• DOCUMENT SEGMENT:
Resources from around the Coalition: Paid Leave, Raise the Wage, Immigration, and more
As members of the 116th Congress settle into their new roles, CHN’s member organizations continue to advocate for the policies that will lift families out of poverty, defend immigrant rights, and protect Americans’ health care.
Federal Paid Family Leave
The National Partnership for Women and Families has provided advocates with a variety of helpful fact sheets and links regarding the passage of a Paid Family and Medical Leave Act. The various fact sheets consider all individuals that will benefit from enacting this program: children, fathers, caregivers, businesses, and more.
Specifically, Paid Family Medical Leave legislation would have a positive impact on the community of individuals with disabilities. On Tuesday, Feb. 5, the ARC and the National Center for Children in Poverty (NCCP) at Columbia University released: Disability Perspectives on Paid Leave: A Qualitative Analysis of Leave-taking Among Workers Affected by Disabilities or Serious Health Conditions. Despite the fact that approximately 1 in 5 Americans have a disability, the discussion on paid family medical leave focuses primarily on time to bond with a new baby or newly adopted child. Yet, a national paid family medical leave insurance program “will not only benefit people with disabilities and their families but will also foster programs that are effective for all workers.”
Raise the Wage Act
Since Congress last raised the federal minimum wage a decade ago, inflation has eroded the pay of America’s lowest paid workers, a loss of $13,329 over the last ten years. For perspective, a full-time worker earning $7.25 per hour has gross pay of $15,080 annually. A variety of our member organizations have published reports, fact sheets, and sign-on letters to promote the positive impact that the Fair Wage Act would have on the low-income population.
Based on research from the Economic Policy Institute, the impact that raising the minimum wage gradually to $15 by 2024 is substantial. The average directly affected worker who works all year would receive a $4,000 increase in their annual wage income, or a raise of 20.9%. In addition to lifting families out of poverty, the $120 billion in addition wages would help stimulate the economy and “spur greater business activity and job growth.”
Within their report, the Leadership Conference on Civil and Human Rights brought attention to the groups who will benefit most from raising the minimum wage: women and minorities. In addition, LCCHR provides data showing that the current minimum wage is insufficient to meet basic needs in key cities and is not able to lift families out of poverty.

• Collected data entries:

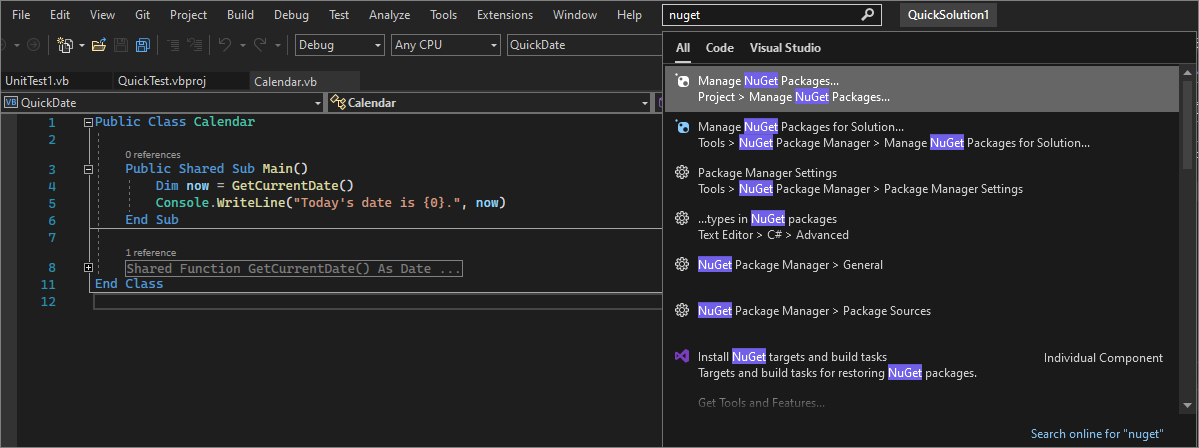The width and height of the screenshot is (1199, 448).
Task: Click the nuget search input field
Action: pyautogui.click(x=760, y=15)
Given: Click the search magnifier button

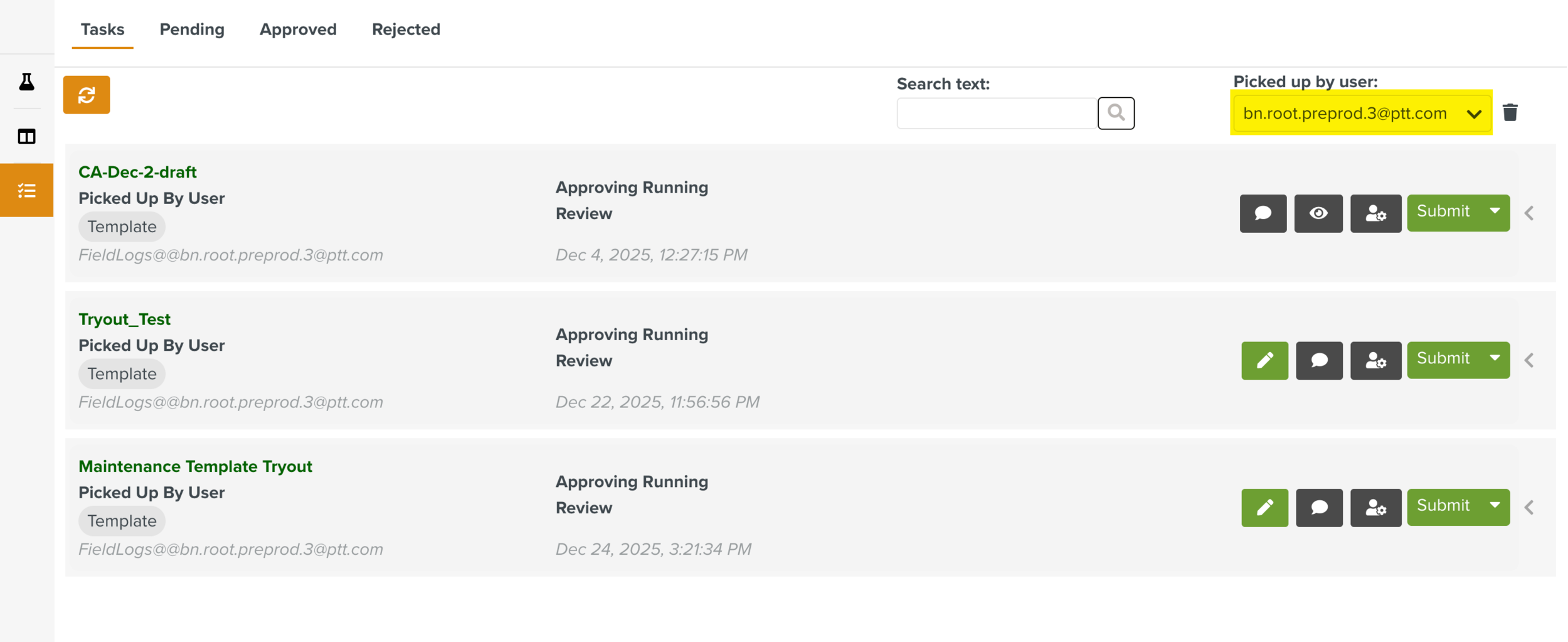Looking at the screenshot, I should (x=1116, y=113).
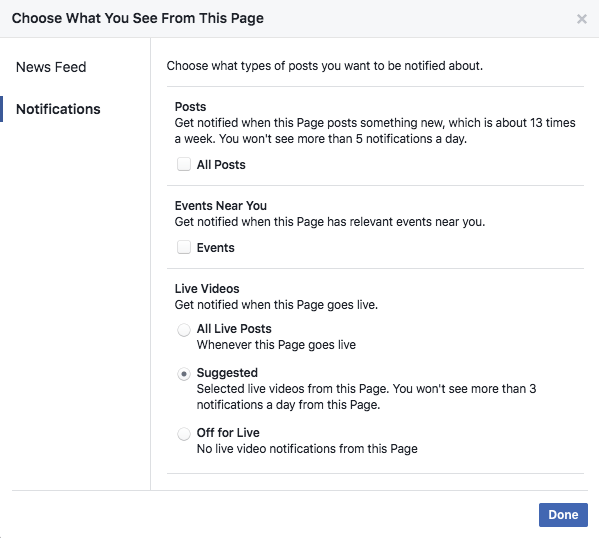
Task: Click the "All Live Posts" option label
Action: (x=234, y=329)
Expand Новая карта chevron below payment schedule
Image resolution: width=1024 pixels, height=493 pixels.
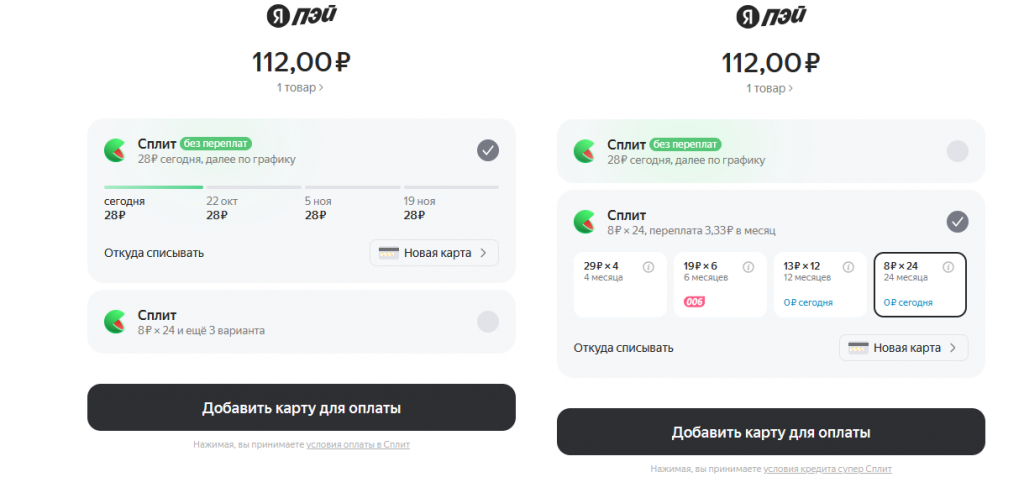pos(483,253)
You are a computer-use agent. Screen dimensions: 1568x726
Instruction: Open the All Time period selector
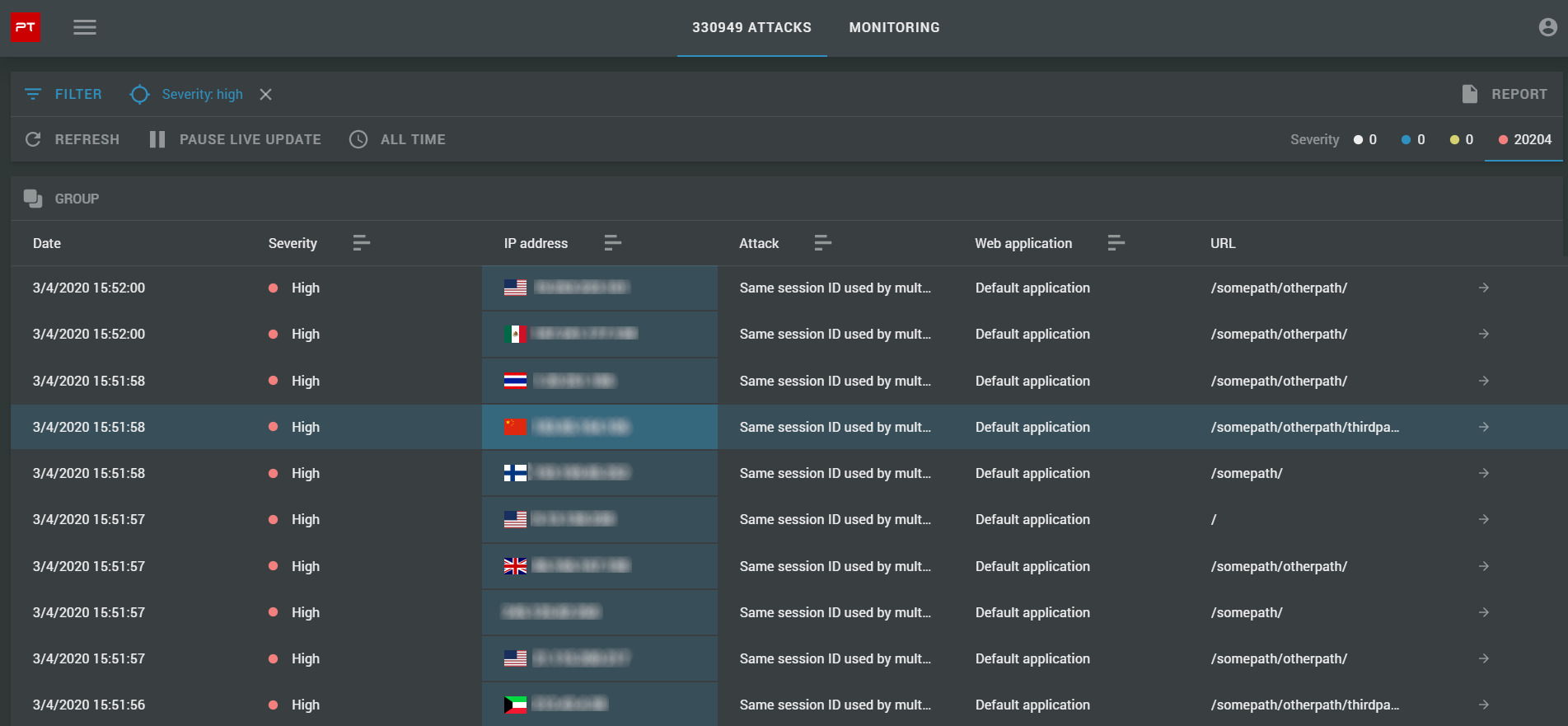tap(397, 139)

• INSTRUCTIONS:
1. In two sentences, what does the text on coalition resources say?
2. Update the text on coalition resources by giving it again from "Resources from around" up to and including "Americans’ health care.", with "member organizations" changed to "partner groups".
3. Go on with the text on coalition resources from where it stops.

• RESPONSES TO THE TASKS:
1. CHN's member organizations keep advocating for policies that lift families out of poverty, defend immigrant rights, and protect health care, including a Paid Family and Medical Leave Act that would benefit children, fathers, caregivers, businesses, and people with disabilities. They also promote raising the federal minimum wage, which inflation has eroded since Congress last raised it a decade ago, and research shows a gradual increase to $15 by 2024 would give the average directly affected year-round worker a $4,000 raise.

2.
Resources from around the Coalition: Paid Leave, Raise the Wage, Immigration, and more
As members of the 116th Congress settle into their new roles, CHN’s partner groups continue to advocate for the policies that will lift families out of poverty, defend immigrant rights, and protect Americans’ health care.

3.
The National Women’s Law Center also mentions the favorable impact the Raise the Wage Act would have on women in particular. In a letter urging members of the 116th Congress to prioritize the minimum wage, NWLC states that the passage of this law would be a pivotal step in ensuring that women work with “equity, dignity, and safety.”
Most recently, two representatives of member organizations (Vanita Gupta, President and CEO of the Leadership Conference on Civil and Human Rights and Dr. Ben Zipperer, economist at the Economic Policy Institute were among those testifying for the Raise the Wage Act in front of the House Education and Labor Committee. Read their written testimonies here.
On Thursday, Feb. 7, the House Energy and Commerce Subcommittee on Oversight and Investigations held a hearing on the Trump Administration’s inhumane family separation policy.
Christina Muniz de la Pena, a licensed clinical psychologist at the Center for Child Health and Resiliency and co-founder and director of mental health services at the Terra Firma Immigrant Youth Clinic, testified on behalf of the American Psychological Association. As a practicing psychologist, Muniz de la Pena recently worked with a three-year-old boy that demonstrated separation anxiety and hypervigilance after being separated from his parents for two months. Children who have been separated from their parents at the border are more likely to experience negative behavioral and emotional consequences that can last throughout their entire lives. Read Muniz de la Pena’s testimony here and APA’s article here.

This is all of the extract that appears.